EXERCISE DESCRIPTION: Omit the pictures. Print each entry below exactly.

═══ AVAILABLE RECORDS ═══

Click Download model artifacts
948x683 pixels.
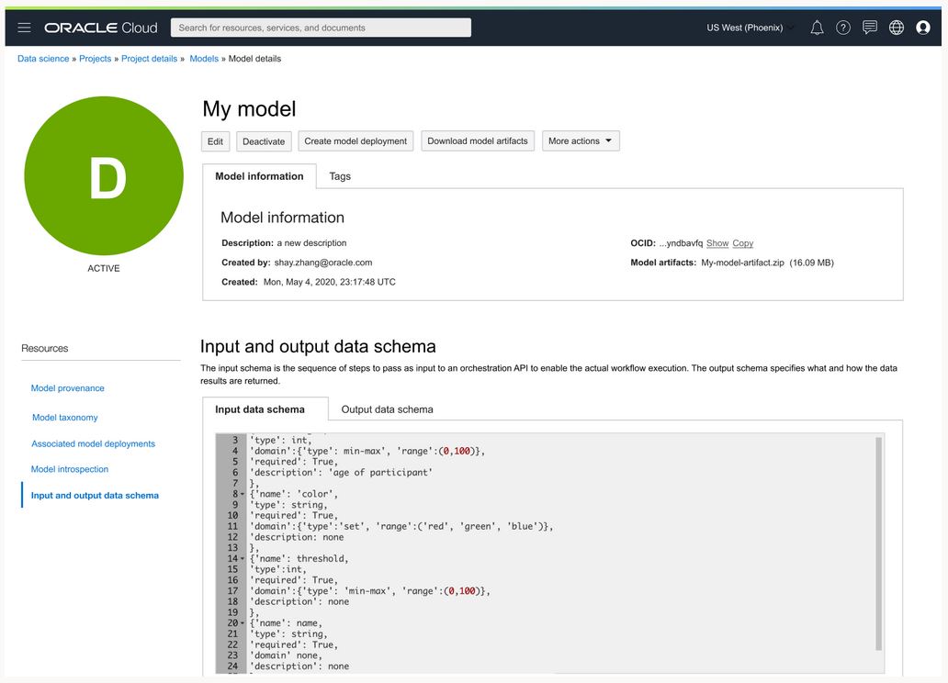click(x=478, y=140)
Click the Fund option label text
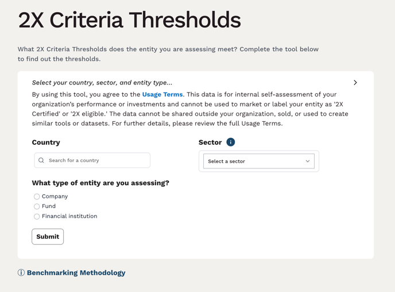This screenshot has width=395, height=292. [x=49, y=206]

═══

TASK SOLUTION:
Click Download model artifacts
948x683 pixels.
click(x=478, y=140)
Click the Fund option label text
This screenshot has width=395, height=292. [x=49, y=206]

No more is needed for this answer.